╭─ Record set

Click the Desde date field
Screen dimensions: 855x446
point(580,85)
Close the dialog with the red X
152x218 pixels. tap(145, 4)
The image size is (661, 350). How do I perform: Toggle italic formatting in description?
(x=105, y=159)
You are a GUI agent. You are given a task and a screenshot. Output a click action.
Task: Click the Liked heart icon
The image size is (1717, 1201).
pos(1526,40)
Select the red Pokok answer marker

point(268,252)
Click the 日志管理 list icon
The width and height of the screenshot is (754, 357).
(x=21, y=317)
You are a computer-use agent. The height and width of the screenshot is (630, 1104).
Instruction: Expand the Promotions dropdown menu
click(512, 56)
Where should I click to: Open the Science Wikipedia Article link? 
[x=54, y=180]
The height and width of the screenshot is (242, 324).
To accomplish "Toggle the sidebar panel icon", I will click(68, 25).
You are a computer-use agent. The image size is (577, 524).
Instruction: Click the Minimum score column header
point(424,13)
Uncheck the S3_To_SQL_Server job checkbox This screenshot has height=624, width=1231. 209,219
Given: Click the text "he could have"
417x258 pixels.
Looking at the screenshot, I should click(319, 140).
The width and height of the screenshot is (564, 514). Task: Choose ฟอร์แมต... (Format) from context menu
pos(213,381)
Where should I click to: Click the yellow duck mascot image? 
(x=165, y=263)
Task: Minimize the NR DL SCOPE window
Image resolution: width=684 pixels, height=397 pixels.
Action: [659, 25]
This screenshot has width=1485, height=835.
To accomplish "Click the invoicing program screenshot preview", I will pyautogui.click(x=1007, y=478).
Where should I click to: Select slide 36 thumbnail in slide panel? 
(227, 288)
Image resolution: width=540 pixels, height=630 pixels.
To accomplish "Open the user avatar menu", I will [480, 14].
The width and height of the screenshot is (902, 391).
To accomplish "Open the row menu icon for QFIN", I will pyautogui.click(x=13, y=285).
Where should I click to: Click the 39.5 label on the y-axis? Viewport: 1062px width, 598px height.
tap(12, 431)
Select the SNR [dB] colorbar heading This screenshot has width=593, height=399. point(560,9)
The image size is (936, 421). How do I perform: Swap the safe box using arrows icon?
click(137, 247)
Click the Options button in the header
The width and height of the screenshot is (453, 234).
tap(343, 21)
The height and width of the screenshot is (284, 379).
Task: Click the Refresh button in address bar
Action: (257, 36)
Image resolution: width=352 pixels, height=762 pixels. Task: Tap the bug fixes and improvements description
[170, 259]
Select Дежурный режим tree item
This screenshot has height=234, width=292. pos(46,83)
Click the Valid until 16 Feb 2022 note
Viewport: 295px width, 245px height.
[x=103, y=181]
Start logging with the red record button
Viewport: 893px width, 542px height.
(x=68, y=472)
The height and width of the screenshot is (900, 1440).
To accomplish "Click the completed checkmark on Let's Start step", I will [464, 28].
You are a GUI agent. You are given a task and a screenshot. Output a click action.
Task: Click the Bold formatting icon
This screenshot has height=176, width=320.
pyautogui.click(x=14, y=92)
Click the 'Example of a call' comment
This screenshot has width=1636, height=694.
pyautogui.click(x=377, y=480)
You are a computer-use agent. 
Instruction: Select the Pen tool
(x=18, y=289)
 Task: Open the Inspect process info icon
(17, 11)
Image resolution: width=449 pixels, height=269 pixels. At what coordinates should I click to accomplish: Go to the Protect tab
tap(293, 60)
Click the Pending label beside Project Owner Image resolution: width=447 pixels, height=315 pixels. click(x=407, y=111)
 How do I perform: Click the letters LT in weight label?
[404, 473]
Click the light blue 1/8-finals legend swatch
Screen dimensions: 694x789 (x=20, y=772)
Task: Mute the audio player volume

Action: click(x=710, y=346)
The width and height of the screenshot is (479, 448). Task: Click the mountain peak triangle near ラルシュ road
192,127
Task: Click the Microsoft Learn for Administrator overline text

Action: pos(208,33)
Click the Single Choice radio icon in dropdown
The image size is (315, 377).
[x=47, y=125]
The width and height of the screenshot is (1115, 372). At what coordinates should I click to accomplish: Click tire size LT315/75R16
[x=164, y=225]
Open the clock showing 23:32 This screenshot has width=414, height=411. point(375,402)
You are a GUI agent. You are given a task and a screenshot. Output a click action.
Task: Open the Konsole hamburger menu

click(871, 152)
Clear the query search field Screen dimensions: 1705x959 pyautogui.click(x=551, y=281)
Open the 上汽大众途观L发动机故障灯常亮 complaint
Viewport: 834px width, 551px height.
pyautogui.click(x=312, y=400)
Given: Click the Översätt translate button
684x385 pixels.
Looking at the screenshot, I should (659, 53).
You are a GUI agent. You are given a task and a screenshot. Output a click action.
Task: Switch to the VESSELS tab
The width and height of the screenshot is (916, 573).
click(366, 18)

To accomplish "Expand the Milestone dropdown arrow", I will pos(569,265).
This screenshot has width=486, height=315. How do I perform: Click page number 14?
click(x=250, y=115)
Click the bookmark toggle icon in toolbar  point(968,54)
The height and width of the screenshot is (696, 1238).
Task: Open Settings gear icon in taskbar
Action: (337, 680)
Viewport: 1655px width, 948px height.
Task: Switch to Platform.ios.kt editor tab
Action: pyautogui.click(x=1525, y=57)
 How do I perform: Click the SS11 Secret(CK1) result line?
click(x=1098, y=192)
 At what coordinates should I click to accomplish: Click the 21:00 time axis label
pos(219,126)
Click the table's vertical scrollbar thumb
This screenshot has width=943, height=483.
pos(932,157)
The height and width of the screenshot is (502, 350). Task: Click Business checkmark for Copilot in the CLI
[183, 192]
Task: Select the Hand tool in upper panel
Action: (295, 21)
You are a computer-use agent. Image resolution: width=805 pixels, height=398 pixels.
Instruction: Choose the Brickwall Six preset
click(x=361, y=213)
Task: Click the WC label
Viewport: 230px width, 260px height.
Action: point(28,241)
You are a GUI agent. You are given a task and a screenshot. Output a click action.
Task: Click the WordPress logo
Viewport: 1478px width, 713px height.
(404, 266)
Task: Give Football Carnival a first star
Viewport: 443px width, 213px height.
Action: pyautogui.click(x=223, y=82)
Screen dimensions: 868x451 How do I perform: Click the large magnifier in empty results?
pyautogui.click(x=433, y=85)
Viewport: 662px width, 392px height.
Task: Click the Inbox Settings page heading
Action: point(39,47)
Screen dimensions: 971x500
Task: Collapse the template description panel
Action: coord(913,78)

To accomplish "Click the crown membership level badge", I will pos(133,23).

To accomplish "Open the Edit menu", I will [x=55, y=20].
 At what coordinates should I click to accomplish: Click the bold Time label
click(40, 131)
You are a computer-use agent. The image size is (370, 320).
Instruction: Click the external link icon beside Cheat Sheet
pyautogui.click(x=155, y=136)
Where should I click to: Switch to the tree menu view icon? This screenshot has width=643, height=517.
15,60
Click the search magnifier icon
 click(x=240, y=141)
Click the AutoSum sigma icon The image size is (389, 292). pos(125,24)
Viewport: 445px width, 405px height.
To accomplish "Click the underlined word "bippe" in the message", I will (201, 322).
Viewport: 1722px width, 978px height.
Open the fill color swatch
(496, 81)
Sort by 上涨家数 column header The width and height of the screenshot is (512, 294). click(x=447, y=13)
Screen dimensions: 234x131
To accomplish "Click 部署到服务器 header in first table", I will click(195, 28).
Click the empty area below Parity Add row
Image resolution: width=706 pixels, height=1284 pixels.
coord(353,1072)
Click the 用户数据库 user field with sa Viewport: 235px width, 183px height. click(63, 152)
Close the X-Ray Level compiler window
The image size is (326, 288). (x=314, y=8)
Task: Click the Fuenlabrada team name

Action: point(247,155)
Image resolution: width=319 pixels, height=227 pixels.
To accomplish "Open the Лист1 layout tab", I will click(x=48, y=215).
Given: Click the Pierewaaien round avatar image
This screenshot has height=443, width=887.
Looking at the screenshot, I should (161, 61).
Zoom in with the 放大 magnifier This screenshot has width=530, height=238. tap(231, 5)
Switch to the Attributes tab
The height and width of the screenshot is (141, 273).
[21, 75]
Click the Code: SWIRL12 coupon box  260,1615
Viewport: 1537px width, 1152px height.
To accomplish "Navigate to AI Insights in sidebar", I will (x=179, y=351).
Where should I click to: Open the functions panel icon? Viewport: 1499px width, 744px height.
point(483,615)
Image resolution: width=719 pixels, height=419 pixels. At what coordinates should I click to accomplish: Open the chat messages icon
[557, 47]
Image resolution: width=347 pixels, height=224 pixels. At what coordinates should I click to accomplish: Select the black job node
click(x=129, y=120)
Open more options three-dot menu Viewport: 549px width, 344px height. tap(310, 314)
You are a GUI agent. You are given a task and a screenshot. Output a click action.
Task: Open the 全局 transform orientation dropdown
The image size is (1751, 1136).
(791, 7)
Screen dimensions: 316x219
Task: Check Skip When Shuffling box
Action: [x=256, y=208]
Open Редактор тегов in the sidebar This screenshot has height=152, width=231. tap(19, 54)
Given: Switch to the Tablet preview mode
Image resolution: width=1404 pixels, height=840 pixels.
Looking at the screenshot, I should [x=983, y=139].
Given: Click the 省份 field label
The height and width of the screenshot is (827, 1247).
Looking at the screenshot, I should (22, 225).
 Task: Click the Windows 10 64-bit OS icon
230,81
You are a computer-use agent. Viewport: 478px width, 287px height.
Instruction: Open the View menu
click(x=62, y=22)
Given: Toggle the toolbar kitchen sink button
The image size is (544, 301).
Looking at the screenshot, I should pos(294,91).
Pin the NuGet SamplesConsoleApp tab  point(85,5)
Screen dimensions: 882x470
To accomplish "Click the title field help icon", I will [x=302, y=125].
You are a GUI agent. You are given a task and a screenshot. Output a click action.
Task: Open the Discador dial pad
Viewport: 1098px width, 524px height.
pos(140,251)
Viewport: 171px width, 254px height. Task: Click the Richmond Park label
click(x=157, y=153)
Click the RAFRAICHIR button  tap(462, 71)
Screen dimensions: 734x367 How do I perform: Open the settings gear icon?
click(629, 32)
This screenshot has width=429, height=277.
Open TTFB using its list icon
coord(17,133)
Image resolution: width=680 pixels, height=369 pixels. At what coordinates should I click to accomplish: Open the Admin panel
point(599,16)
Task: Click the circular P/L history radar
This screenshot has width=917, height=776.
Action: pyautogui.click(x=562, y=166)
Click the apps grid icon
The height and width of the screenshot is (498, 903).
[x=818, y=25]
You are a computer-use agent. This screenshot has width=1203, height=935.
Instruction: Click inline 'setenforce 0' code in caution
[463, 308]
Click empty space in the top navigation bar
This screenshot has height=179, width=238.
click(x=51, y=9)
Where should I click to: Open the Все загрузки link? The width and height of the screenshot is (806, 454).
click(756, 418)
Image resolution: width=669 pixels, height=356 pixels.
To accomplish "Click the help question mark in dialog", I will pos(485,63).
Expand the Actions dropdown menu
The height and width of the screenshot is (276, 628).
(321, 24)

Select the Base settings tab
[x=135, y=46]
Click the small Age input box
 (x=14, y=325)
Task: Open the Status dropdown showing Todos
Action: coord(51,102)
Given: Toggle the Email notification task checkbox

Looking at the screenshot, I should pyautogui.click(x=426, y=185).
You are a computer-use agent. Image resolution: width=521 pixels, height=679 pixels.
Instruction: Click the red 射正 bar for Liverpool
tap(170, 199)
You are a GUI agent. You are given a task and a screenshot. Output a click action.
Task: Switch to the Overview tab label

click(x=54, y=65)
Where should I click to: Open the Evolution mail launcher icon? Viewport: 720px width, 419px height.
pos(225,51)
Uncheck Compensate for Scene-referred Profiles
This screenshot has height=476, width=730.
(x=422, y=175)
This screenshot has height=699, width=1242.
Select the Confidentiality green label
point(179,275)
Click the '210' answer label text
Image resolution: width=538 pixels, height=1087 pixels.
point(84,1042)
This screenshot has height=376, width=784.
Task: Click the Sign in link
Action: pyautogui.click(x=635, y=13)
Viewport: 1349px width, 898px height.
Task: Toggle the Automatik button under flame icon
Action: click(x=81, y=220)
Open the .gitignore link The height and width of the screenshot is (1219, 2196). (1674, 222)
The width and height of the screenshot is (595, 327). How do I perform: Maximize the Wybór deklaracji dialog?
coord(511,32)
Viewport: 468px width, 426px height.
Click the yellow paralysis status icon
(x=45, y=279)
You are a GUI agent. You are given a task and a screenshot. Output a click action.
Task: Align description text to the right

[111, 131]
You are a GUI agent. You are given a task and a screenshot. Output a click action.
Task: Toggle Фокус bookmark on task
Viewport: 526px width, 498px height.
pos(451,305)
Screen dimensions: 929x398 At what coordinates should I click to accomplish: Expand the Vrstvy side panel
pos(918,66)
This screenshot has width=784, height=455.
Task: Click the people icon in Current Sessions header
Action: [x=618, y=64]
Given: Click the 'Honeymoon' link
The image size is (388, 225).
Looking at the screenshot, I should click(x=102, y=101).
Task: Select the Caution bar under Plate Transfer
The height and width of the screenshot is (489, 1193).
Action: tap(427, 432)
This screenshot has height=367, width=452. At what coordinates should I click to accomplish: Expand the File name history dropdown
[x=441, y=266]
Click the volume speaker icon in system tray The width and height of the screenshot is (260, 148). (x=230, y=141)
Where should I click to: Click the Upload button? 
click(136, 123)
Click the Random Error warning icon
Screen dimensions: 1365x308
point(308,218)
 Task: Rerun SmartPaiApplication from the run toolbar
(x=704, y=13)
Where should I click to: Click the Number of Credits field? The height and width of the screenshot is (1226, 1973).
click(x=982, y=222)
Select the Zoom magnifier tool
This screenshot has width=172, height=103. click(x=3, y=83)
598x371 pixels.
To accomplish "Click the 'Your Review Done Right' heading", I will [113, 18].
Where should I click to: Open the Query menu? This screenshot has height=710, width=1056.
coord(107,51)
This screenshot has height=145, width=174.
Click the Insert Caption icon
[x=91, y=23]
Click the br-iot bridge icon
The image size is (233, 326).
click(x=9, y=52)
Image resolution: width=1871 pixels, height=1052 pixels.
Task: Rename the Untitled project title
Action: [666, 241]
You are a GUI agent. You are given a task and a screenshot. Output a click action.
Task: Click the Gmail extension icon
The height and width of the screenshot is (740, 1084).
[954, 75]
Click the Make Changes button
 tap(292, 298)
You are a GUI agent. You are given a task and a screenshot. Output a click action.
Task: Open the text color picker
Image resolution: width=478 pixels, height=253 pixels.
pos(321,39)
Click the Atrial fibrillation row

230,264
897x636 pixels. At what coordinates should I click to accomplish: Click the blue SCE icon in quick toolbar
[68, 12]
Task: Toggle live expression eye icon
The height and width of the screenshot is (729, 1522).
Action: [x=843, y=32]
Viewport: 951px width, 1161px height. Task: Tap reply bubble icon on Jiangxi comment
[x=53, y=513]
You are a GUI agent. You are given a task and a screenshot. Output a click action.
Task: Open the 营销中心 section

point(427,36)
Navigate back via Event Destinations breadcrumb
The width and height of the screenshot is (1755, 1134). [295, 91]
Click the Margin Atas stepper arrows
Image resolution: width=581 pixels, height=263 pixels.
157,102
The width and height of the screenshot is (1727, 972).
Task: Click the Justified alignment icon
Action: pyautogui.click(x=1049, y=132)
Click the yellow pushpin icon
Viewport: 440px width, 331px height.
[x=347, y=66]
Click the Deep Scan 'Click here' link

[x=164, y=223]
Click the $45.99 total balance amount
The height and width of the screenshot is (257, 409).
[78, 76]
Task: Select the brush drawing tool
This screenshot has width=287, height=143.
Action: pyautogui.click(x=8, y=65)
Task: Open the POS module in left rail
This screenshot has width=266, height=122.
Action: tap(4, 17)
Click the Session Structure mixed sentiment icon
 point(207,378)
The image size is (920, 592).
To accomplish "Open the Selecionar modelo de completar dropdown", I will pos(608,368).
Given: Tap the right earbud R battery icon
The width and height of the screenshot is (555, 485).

╰─

What this task involves:
Retype the lines of the listing above, starting with the line that contains "The width and height of the screenshot is (1115, 372)." and going on through the line that contains "Looking at the screenshot, I should (659, 53).".

Answer for the task:
The width and height of the screenshot is (1115, 372). At what coordinates should I click to accomplish: Click tire size LT315/75R16
[x=164, y=225]
Open the clock showing 23:32 This screenshot has width=414, height=411. point(375,402)
You are a GUI agent. You are given a task and a screenshot. Output a click action.
Task: Open the Konsole hamburger menu

click(871, 152)
Clear the query search field Screen dimensions: 1705x959 pyautogui.click(x=551, y=281)
Open the 上汽大众途观L发动机故障灯常亮 complaint
Viewport: 834px width, 551px height.
pyautogui.click(x=312, y=400)
Given: Click the Översätt translate button
684x385 pixels.
Looking at the screenshot, I should (659, 53).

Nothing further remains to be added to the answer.